(Extracted material Opens)

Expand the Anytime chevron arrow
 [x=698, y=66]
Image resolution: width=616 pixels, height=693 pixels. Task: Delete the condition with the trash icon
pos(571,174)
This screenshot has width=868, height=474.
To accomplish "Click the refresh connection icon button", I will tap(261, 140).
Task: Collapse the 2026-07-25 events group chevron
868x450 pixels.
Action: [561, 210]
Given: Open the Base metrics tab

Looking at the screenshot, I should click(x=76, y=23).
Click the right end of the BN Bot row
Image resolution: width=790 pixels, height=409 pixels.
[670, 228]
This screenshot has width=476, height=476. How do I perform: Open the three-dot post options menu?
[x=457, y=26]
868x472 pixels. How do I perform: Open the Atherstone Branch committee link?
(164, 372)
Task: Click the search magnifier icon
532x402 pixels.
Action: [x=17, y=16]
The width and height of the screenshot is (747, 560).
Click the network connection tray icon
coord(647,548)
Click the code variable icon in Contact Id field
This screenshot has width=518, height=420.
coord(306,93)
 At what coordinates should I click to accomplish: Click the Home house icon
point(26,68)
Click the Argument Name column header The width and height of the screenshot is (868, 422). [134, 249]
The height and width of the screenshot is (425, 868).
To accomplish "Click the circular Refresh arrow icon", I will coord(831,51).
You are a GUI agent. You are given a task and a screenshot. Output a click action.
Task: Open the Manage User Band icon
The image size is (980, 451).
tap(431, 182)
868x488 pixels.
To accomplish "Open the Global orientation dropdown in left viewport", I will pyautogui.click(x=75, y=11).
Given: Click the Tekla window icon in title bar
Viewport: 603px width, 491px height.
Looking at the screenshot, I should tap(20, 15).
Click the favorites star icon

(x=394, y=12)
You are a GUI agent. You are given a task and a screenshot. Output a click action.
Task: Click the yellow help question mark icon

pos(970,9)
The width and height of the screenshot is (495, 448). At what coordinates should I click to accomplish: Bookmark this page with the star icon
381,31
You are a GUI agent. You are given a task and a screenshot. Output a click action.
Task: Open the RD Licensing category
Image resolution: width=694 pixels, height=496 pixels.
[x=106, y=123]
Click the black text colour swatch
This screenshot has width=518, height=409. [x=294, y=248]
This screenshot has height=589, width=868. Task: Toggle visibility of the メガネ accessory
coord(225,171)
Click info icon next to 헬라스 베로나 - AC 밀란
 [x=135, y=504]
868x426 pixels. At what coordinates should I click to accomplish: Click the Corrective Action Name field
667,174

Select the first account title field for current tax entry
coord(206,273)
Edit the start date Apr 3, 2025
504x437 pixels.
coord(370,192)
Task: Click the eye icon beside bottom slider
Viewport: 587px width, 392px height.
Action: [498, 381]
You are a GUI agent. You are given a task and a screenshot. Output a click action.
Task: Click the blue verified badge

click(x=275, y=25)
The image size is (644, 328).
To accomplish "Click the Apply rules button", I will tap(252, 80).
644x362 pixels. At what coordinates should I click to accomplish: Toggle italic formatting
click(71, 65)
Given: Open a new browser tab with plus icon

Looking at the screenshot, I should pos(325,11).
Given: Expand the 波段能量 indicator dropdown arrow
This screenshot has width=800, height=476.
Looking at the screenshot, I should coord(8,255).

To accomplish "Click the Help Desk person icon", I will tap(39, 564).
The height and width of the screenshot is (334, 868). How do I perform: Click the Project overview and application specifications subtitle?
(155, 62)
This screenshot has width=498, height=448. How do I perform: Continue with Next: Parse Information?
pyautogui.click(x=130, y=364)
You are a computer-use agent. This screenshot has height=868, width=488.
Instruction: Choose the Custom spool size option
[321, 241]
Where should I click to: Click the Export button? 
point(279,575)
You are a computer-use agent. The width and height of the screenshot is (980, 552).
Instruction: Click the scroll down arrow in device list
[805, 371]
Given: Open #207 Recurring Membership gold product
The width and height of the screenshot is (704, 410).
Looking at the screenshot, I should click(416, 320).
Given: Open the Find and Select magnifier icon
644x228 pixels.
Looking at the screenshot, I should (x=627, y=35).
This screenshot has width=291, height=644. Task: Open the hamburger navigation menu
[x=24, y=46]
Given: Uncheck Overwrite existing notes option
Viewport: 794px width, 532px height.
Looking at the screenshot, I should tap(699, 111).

(Extracted material Closes)

Print, exactly as written, each record in the listing above.

▶ **Answer for this exercise**
Expand the Anytime chevron arrow
 [x=698, y=66]
Image resolution: width=616 pixels, height=693 pixels. Task: Delete the condition with the trash icon
pos(571,174)
This screenshot has width=868, height=474.
To accomplish "Click the refresh connection icon button", I will tap(261, 140).
Task: Collapse the 2026-07-25 events group chevron
868x450 pixels.
Action: [561, 210]
Given: Open the Base metrics tab

Looking at the screenshot, I should click(x=76, y=23).
Click the right end of the BN Bot row
Image resolution: width=790 pixels, height=409 pixels.
[670, 228]
This screenshot has width=476, height=476. How do I perform: Open the three-dot post options menu?
[x=457, y=26]
868x472 pixels. How do I perform: Open the Atherstone Branch committee link?
(164, 372)
Task: Click the search magnifier icon
532x402 pixels.
Action: [x=17, y=16]
The width and height of the screenshot is (747, 560).
Click the network connection tray icon
coord(647,548)
Click the code variable icon in Contact Id field
This screenshot has width=518, height=420.
coord(306,93)
 At what coordinates should I click to accomplish: Click the Home house icon
point(26,68)
Click the Argument Name column header The width and height of the screenshot is (868, 422). [134, 249]
The height and width of the screenshot is (425, 868).
To accomplish "Click the circular Refresh arrow icon", I will coord(831,51).
You are a GUI agent. You are given a task and a screenshot. Output a click action.
Task: Open the Manage User Band icon
The image size is (980, 451).
tap(431, 182)
868x488 pixels.
To accomplish "Open the Global orientation dropdown in left viewport", I will pyautogui.click(x=75, y=11).
Given: Click the Tekla window icon in title bar
Viewport: 603px width, 491px height.
Looking at the screenshot, I should tap(20, 15).
Click the favorites star icon

(x=394, y=12)
You are a GUI agent. You are given a task and a screenshot. Output a click action.
Task: Click the yellow help question mark icon

pos(970,9)
The width and height of the screenshot is (495, 448). At what coordinates should I click to accomplish: Bookmark this page with the star icon
381,31
You are a GUI agent. You are given a task and a screenshot. Output a click action.
Task: Open the RD Licensing category
Image resolution: width=694 pixels, height=496 pixels.
[x=106, y=123]
Click the black text colour swatch
This screenshot has width=518, height=409. [x=294, y=248]
This screenshot has height=589, width=868. Task: Toggle visibility of the メガネ accessory
coord(225,171)
Click info icon next to 헬라스 베로나 - AC 밀란
 [x=135, y=504]
868x426 pixels. At what coordinates should I click to accomplish: Click the Corrective Action Name field
667,174

Select the first account title field for current tax entry
coord(206,273)
Edit the start date Apr 3, 2025
504x437 pixels.
coord(370,192)
Task: Click the eye icon beside bottom slider
Viewport: 587px width, 392px height.
Action: [498, 381]
You are a GUI agent. You are given a task and a screenshot. Output a click action.
Task: Click the blue verified badge

click(x=275, y=25)
The image size is (644, 328).
To accomplish "Click the Apply rules button", I will tap(252, 80).
644x362 pixels. At what coordinates should I click to accomplish: Toggle italic formatting
click(71, 65)
Given: Open a new browser tab with plus icon

Looking at the screenshot, I should pos(325,11).
Given: Expand the 波段能量 indicator dropdown arrow
This screenshot has width=800, height=476.
Looking at the screenshot, I should coord(8,255).

To accomplish "Click the Help Desk person icon", I will tap(39, 564).
The height and width of the screenshot is (334, 868). How do I perform: Click the Project overview and application specifications subtitle?
(155, 62)
This screenshot has width=498, height=448. How do I perform: Continue with Next: Parse Information?
pyautogui.click(x=130, y=364)
You are a computer-use agent. This screenshot has height=868, width=488.
Instruction: Choose the Custom spool size option
[321, 241]
Where should I click to: Click the Export button? 
point(279,575)
You are a computer-use agent. The width and height of the screenshot is (980, 552).
Instruction: Click the scroll down arrow in device list
[805, 371]
Given: Open #207 Recurring Membership gold product
The width and height of the screenshot is (704, 410).
Looking at the screenshot, I should click(416, 320).
Given: Open the Find and Select magnifier icon
644x228 pixels.
Looking at the screenshot, I should (x=627, y=35).
This screenshot has width=291, height=644. Task: Open the hamburger navigation menu
[x=24, y=46]
Given: Uncheck Overwrite existing notes option
Viewport: 794px width, 532px height.
Looking at the screenshot, I should tap(699, 111).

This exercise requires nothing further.